Sally Groves on Michael Tippett's 'New Year'
13th March 2025
ArticlesNMC Principal Benefactor and former Creative Director at Schott Music, Sally Groves provides a personal insight into Michael Tippett's New Year.
New Year is a love story – for me, anyway. When you read Oliver Soden’s marvellously wide-ranging article for the CD you will find lots of other things it’s about and where all Michael Tippett’s ideas came from. (Oh, and please of course, if you haven’t already, read his wonderful biography of Tippett). But for me, Jo Ann is the centre of this opera. Michael loved women and formed deep relationships with two, especially – so deep that he contemplated marriage. At the beginning of the opera, Jo Ann is trapped in her flat: she falls in love and at the very end finds a way back to her own strength. She is the bridge between the two worlds of New Year (“Somewhere and Today” and “Nowwhere and Tomorrow”) because her love is for a space traveller (from a galaxy far, far away). But, as Oliver says, ‘why should the realms of fantasy and science fiction be outside the boundaries of opera, which in its earliest incarnations dealt with the fantastic creatures of myth and the descent of Orpheus from one world into another?’

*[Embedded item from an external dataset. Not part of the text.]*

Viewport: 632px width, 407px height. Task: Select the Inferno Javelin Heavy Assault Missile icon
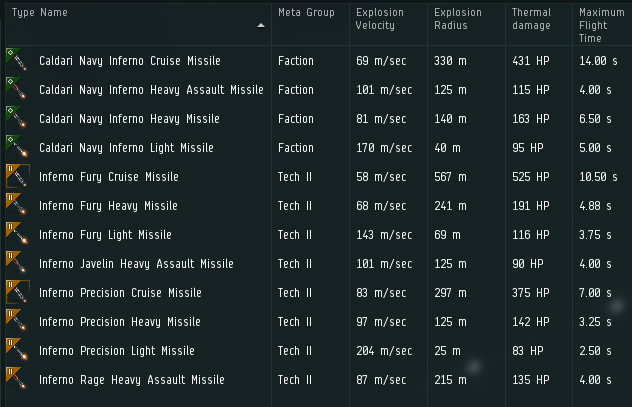point(17,264)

Knowing Michael was one of the great joys of my life, and working for him as his publisher was the greatest of responsibilities. I would go and stay for weekends at his house in Wiltshire (where he was looked after by two lovely housekeepers straight out of Cider with Rosie). He always worked for some hours in the morning, would break for a light lunch and then head out into the Wiltshire countryside. Sharing those walks, you had to summon all your curiosity, imagination and receptiveness. The libretto for New Year, as with all his operas, reflects the fecundity of his mind and its allusive nature, and exchanges (if you could keep up – Michael walked and talked quite fast) ranged from economics to Eastenders (television was his relaxation).
Back to Oliver again: ‘New Year is an attempt, musically and dramatically, to ask whether lyrical beauty can be clawed back in the face of metropolitan chaos. The music encompasses this journey, from city-sprawl to the rose-canopied dreamscape of another world’. So musically it will remind you at times of his first opera, The Midsummer Marriage (dance is a crucial element in both), at other times of The Ice Break. The music has huge energy and the orchestral writing is breathtaking. Michael pours his love of Jo Ann into her music and gives her a beautiful sarabande. For her foster-brother Donny he writes reggae and ska. Pelegrin the space traveller sings radiant Monteverdi.
Approach this opera with curiosity, imagination and receptiveness! We are so lucky that NMC have included it in their series of amazing British operas.